Hello, Stephen, and welcome to our forum!
The short answer, unfortunately, is that these wines are probably too old to be drinkable or to have any value. This is almost certainly true of your 1926 wine, a Beaujolais that should have been consumed within five years or so of its production.
The Chateau de Ferrand is a finer wine, a St.-Emilion Bordeaux, from a fine vintage, but again, a 61-year-old St.-Emilion is rather iffy.
And finally, Grand Puy Ducasse is also a well-regarded Bordeaux, a "fifth-growth," but even so, at 31 years its chances of survival aren't great. Much would depend on its storage conditions, but as a general rule, a wine of this type would need to have been kept on its side in a wine cellar at a constant 55F to have much hope of still being good.

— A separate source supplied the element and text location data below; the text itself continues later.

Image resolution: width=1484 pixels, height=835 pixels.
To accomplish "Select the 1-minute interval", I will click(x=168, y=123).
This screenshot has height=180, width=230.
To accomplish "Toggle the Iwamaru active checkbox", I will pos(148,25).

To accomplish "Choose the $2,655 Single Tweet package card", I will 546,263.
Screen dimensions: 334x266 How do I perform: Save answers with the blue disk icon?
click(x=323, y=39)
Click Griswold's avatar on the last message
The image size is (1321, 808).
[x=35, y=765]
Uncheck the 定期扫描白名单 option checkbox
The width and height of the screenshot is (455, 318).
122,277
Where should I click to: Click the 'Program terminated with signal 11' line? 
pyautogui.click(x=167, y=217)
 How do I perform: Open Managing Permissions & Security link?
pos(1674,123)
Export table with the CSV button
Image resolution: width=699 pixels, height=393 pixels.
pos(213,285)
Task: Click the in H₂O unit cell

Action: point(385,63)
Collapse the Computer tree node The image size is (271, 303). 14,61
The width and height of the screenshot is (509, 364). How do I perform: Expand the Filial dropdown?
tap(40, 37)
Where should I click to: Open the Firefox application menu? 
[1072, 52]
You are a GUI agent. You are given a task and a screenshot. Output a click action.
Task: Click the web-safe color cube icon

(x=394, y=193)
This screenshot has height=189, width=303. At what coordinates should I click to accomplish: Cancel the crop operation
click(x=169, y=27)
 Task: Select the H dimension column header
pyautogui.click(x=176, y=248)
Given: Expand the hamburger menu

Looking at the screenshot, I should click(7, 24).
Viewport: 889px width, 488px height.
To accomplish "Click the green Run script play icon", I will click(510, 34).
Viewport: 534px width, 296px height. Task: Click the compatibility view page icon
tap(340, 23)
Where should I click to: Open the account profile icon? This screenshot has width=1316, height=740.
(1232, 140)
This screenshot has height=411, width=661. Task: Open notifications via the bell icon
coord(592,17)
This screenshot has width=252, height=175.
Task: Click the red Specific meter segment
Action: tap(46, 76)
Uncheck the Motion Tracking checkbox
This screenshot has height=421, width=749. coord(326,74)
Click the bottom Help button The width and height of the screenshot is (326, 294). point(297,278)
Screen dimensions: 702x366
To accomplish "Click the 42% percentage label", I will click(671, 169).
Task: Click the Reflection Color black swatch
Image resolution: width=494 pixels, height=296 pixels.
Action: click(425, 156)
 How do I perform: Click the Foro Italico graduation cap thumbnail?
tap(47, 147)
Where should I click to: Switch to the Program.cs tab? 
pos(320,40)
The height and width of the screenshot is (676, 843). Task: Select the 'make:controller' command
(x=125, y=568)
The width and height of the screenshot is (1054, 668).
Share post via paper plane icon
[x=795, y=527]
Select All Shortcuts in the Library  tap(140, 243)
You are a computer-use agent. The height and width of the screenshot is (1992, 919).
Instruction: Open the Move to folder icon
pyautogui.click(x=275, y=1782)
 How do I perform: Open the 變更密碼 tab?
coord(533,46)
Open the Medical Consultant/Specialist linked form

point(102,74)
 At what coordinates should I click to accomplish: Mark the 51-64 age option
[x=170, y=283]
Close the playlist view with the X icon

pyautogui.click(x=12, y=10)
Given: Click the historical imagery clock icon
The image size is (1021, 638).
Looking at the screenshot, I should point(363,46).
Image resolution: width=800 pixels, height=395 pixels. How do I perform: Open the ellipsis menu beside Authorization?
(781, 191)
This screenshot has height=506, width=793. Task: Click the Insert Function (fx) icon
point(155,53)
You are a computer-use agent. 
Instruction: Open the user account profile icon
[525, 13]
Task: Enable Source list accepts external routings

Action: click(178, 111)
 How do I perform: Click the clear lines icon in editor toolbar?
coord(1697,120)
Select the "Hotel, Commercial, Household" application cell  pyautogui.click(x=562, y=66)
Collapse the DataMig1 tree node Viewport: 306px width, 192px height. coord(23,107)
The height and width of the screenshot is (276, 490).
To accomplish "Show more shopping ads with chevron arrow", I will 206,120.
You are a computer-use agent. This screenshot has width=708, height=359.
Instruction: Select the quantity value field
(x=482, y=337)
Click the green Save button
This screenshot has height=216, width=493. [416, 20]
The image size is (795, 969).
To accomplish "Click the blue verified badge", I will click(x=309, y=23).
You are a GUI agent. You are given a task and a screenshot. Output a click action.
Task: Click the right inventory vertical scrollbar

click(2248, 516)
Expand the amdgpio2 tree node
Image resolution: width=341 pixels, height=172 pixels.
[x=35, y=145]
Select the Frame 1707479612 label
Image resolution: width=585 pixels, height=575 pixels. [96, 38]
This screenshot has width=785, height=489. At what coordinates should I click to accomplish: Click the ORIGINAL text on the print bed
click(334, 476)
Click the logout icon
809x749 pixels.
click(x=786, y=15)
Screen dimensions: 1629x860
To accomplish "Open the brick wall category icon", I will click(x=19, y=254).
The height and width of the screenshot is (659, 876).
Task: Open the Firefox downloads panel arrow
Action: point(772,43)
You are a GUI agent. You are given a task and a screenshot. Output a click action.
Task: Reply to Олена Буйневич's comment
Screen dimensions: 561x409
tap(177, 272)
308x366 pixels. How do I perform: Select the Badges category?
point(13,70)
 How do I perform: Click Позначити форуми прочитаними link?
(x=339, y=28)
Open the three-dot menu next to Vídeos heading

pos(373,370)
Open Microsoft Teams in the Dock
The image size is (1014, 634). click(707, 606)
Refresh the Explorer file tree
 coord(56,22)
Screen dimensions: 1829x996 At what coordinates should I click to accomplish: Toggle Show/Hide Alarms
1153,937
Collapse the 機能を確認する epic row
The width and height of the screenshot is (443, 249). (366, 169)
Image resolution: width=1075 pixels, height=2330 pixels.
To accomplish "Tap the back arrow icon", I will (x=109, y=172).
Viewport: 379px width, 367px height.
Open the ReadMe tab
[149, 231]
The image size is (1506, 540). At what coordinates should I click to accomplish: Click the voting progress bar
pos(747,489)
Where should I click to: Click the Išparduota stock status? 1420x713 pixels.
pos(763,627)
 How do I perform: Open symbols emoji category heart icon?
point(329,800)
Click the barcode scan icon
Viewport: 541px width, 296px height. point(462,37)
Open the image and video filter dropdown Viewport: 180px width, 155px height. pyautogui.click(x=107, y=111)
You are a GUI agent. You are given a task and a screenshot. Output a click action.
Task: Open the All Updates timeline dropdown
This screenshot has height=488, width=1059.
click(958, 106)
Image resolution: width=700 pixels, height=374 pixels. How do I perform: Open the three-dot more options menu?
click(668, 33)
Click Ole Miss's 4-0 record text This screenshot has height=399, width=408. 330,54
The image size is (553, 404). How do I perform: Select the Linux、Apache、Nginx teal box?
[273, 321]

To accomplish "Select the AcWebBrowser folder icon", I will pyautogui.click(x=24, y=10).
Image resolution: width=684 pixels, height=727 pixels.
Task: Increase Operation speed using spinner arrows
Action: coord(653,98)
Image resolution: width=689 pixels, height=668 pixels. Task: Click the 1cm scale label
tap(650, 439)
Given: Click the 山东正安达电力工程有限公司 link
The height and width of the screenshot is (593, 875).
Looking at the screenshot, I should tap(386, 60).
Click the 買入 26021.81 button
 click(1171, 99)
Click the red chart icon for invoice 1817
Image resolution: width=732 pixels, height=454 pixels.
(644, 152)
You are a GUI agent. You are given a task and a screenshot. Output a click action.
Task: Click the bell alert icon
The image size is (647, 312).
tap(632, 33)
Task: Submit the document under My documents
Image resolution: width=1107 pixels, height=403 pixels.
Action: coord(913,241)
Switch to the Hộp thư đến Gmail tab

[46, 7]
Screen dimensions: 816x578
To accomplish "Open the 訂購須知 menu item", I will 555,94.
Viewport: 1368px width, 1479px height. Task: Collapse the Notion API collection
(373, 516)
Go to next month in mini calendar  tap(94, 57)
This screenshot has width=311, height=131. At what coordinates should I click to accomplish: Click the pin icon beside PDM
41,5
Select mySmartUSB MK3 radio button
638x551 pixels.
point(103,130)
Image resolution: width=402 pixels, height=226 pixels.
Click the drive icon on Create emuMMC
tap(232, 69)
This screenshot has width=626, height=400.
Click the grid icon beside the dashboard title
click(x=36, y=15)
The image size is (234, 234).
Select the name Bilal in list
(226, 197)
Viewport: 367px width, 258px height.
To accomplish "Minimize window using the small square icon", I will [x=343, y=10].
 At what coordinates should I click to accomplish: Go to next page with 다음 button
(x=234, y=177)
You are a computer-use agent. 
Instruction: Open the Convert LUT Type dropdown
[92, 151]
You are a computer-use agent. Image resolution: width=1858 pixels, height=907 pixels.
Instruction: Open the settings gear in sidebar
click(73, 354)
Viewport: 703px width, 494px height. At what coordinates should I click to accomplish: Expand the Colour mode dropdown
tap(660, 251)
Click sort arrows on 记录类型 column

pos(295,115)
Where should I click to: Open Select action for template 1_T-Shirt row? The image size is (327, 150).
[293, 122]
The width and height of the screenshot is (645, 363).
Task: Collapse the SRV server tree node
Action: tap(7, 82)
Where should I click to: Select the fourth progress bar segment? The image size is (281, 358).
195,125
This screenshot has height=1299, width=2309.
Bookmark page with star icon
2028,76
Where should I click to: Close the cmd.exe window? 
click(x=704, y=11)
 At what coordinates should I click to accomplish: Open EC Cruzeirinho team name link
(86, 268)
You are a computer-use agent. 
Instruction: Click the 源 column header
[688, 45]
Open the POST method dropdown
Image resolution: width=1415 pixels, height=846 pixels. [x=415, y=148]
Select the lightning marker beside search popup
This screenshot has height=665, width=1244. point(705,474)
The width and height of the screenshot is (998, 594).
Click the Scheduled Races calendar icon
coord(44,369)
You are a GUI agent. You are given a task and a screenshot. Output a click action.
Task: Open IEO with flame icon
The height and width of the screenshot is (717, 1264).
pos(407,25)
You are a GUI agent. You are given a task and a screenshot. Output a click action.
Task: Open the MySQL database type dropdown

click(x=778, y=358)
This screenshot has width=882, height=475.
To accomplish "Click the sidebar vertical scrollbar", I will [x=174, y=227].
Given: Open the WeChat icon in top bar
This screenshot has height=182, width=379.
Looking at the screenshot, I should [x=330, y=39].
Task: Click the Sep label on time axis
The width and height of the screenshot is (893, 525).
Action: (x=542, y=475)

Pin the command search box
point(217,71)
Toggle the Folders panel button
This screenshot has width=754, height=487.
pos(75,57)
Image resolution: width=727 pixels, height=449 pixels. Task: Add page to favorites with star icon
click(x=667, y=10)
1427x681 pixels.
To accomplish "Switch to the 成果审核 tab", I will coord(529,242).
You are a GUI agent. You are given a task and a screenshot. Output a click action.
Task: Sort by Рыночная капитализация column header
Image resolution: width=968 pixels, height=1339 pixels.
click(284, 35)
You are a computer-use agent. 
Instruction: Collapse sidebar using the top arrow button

To answer your more basic question, an excellent resource for seeking current retail and/or auction prices for collectible wines is Wine-Searcher.com
, which allows you to search its database for wine names and vintages and returns links to commercial vendors who carry those wines, with current prices.
Wine-Searcher does have one U.S. listing for 1975 Grand Puy Ducasse, at $55 from a New York City wine shop that I might not recommend for reliability or price. It shows various listings for older Chateau Ferrand, but no 1945s.